NO ME ALEGRA escribir lo que sigue, más bien me entristece, porque el asunto que hoy se impone es el papelón desempeñado por Zapatero en su reciente visita a Washington, donde en el Desayuno Nacional de la Oración –¡vaya nombrecito!–, amén de su plegaria basada en la Biblia llegó a invocar al mismísimo Dios. ¿Se dejó asesorar por el cardenal Rouco, el mismo que encabeza las marchas antiabortistas y moviliza su grey contra toda ley que ensanche las libertades en España? ¿Lo hizo aconsejado por el presidente del Congreso, Bono, tan experto en poner una vela a dios y otra al diablo? ¿Quizá por su nuevo amigo, Jota P, que ha alabado sin recato su intervención?

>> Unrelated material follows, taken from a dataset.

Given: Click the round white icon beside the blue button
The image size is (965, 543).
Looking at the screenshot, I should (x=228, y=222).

Todos recordamos con sonrojo la fotografía de Aznar con los pies en la mesa ranchera fumándose un puro con su amigo americano, el responsable de tanto desastre como hoy asola el mundo. Pero aquella imagen era, después de todo, reflejo de los personajes retratados. No situaba a ninguno fuera de su contexto. ¿Y ahora?

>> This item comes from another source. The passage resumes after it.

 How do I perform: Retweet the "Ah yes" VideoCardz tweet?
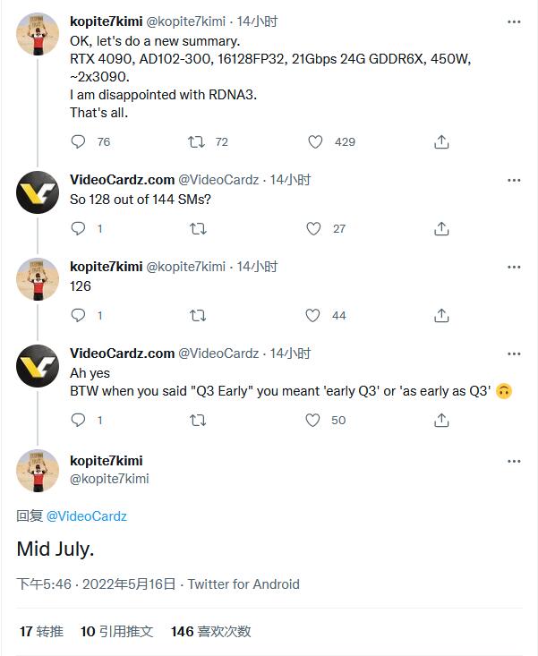click(198, 420)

Ahora Zapatero acude a una ceremonia religiosa ultramontana, traga saliva –queremos suponer– cuando le traducen los rezos que otros dirigen, pierde la mirada cuando los demás inclinan la cabeza y deja perplejos a millones de españoles que confiaron en él tras prometerles que no les defraudaría. ¿Un ora pro nobis?
No. Bien pensado, cuando las alarmas de naufragio en el buque gubernamental suenan atronadoras, cuando los cambios de rumbo y las órdenes contradictorias son pan de cada día, cuando las disensiones en las filas socialistas son inocultables; cuando se desmiente hoy lo que se dijo ayer, cuando incluso alguien tan absolutamente incoloro, inodoro e insípido como Rajoy sería presidente de Gobierno si mañana se celebrasen elecciones, no ha de tratarse tanto de que el agnóstico Zapatero, el defensor de la laicidad del Estado, entone no se sabe bien a qué santo un ora pro nobis. Lo que ha entonado habrá sido más bien un ora pro me. Pero muy milagroso tendría que ser el santo para que la plegaria surtiera efecto.